私は、「恋する夏の日」のヘビーなビートに乗った真理ちゃんの甘い声にシビレましたが、「恋と海とTシャツと」はそれとは違ったセンスの好さに酔いしれました。楽曲としては、私も「恋と海とTシャツと」の方が好きです。
春から夏に掛けて”活動的な天地真理”をイメージした戦略は同じだったかもしれませんが、それはファンとしても期待大でしたよね。
「愛の渚」もよかったな~。

Re: 二番煎じ?!?!?

仁さん コメントありがとうございます。

この曲についての私の評価は『空いっぱいの幸せ』(各曲寸評)をご覧いただければより詳しく述べてあります。
しかしこの「秘蔵ライブ」シリーズは公式音源があってもそれとは違う魅力を紹介しようという趣旨です。
その意味でこのライブはかなり「恋する夏の日」に近いものがあるように思いますがどうでしょうか?

Re: 夏の真理ちゃん

酩酊居士さん コメントありがとうございます。

>「恋と海とTシャツと」はそれとは違ったセンスの好さに酔いしれました。
そうなんですね。このライブでも「横縞Tシャツを」というところからしてみずみずしく洗練されていますね。

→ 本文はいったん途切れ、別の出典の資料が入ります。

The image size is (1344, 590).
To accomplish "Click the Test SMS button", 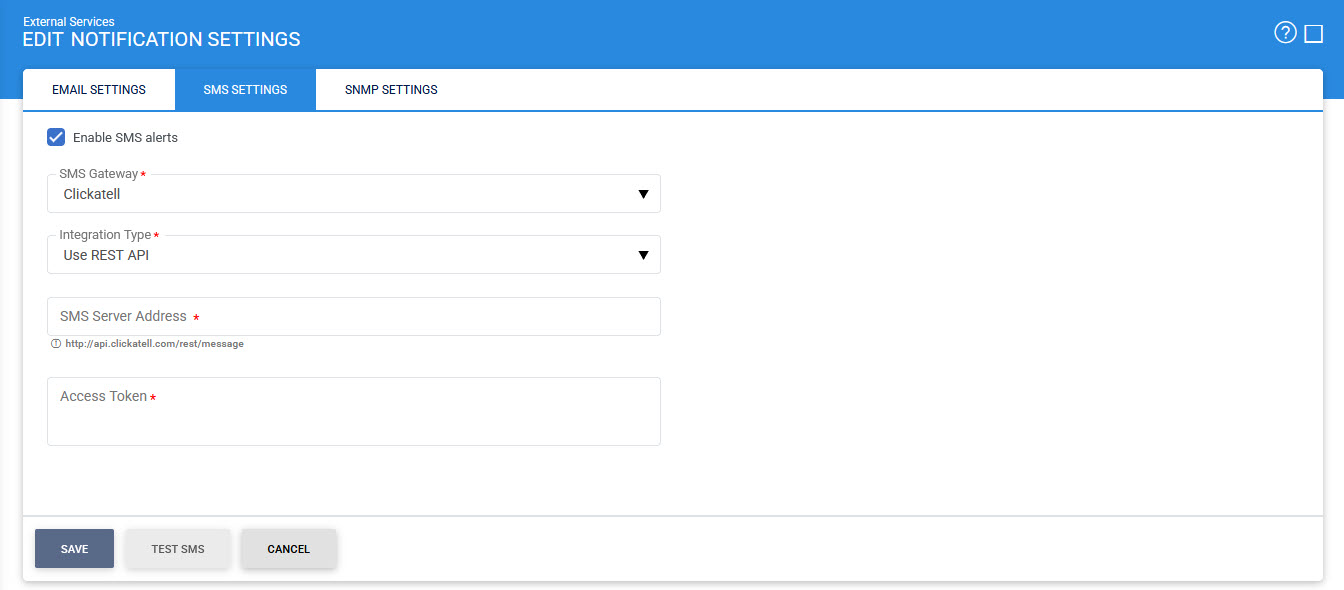I will point(178,549).
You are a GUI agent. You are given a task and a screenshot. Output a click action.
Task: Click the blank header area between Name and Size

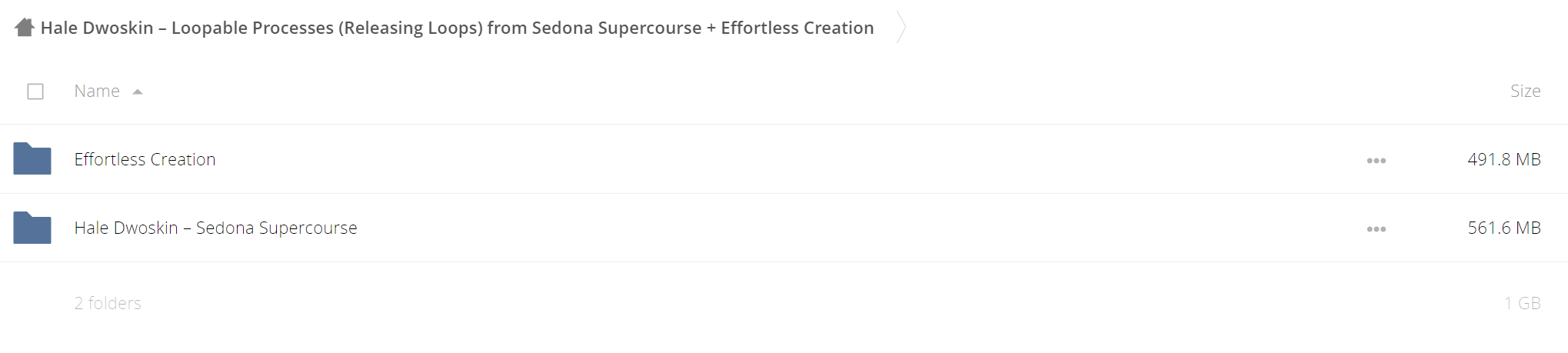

私がいま一番気に入っているアルバムは「恋する夏の日」なのです。というのもどの曲も生気に満ちているからです。その舞台としてやはり真理さんには夏が似合いますね。

前からこれを期待していたような気がします

こういう展開もありうるとひそかに期待しておりました。
「公式音源に匹敵する、あるいは公式音源をしのぐ素晴らしい録音がたくさんあります」
というお言葉、まさしくそう思います。
埋もれさせるにはもったいない、という思いが私にも強いです。
実力派アーティストには多かれ少なかれあると思っているのですが、
ライブなどで何かツボにはまったとき
奇跡のような瞬間が訪れるというのが、
私の数少ない経験でもあります。
それを生み出した人も人ですが、
それに立会い、何らかの形で残してくれた方々、
そしてこのように取り上げて改めて歴史に刻もうとしてくださる方がおられることは
ご本人にとっても、そしてファンにとっても
大変幸せなことと思います。

この楽曲について一つ気付いたことに触れさせていただくと、
似ているという「恋する夏の日」に比べ、その伴奏アレンジが
似てはいながら一段簡素になっている、という感じがします。
雰囲気はとても元気がいいのですが、
極力真理さんの歌声と、元気のいい伴奏音がかぶらないようになっている、
それはこの作品のオリジナルカラオケを聴いてもわかりますし、ご紹介のライブ版でも聴き取れます。
そんな中からおっしゃるような真理さん特有のニュアンスが
とてもダイレクトに、自在に展開できるようになっているとに思います。
これはとても勇気の要ることであって、
そしてそれがまさしく期待通りに輝かしいものとなったことを我々も理解できることが、
うれしいことこの上ない気がします。
これからもどんなものを選ばれるのか、
とても楽しみです。

Re: 前からこれを期待していたような気がします

真さん
コメントありがとうございます。

始めたのはいいですが、臨時の話題が入ったりしてなかなか次へ進んでいません。あともう一つ別の話題が入って、その後に第2回に進めると思います。実はその準備もある程度できているのですが、問題なのは今、見られなくなっているものをどう扱うかと言うことです。Youtubeではいつの間にか見られなくなっている場合がよくありますので。

ともかく見られるうちにどんどん取りあげていきたいと思いますが、最近ちょっと忙しくなっていて絶対的な時間が不足しています。もうしばらくするとペースも上がってくると思いますので、また感想などお寄せ下さい。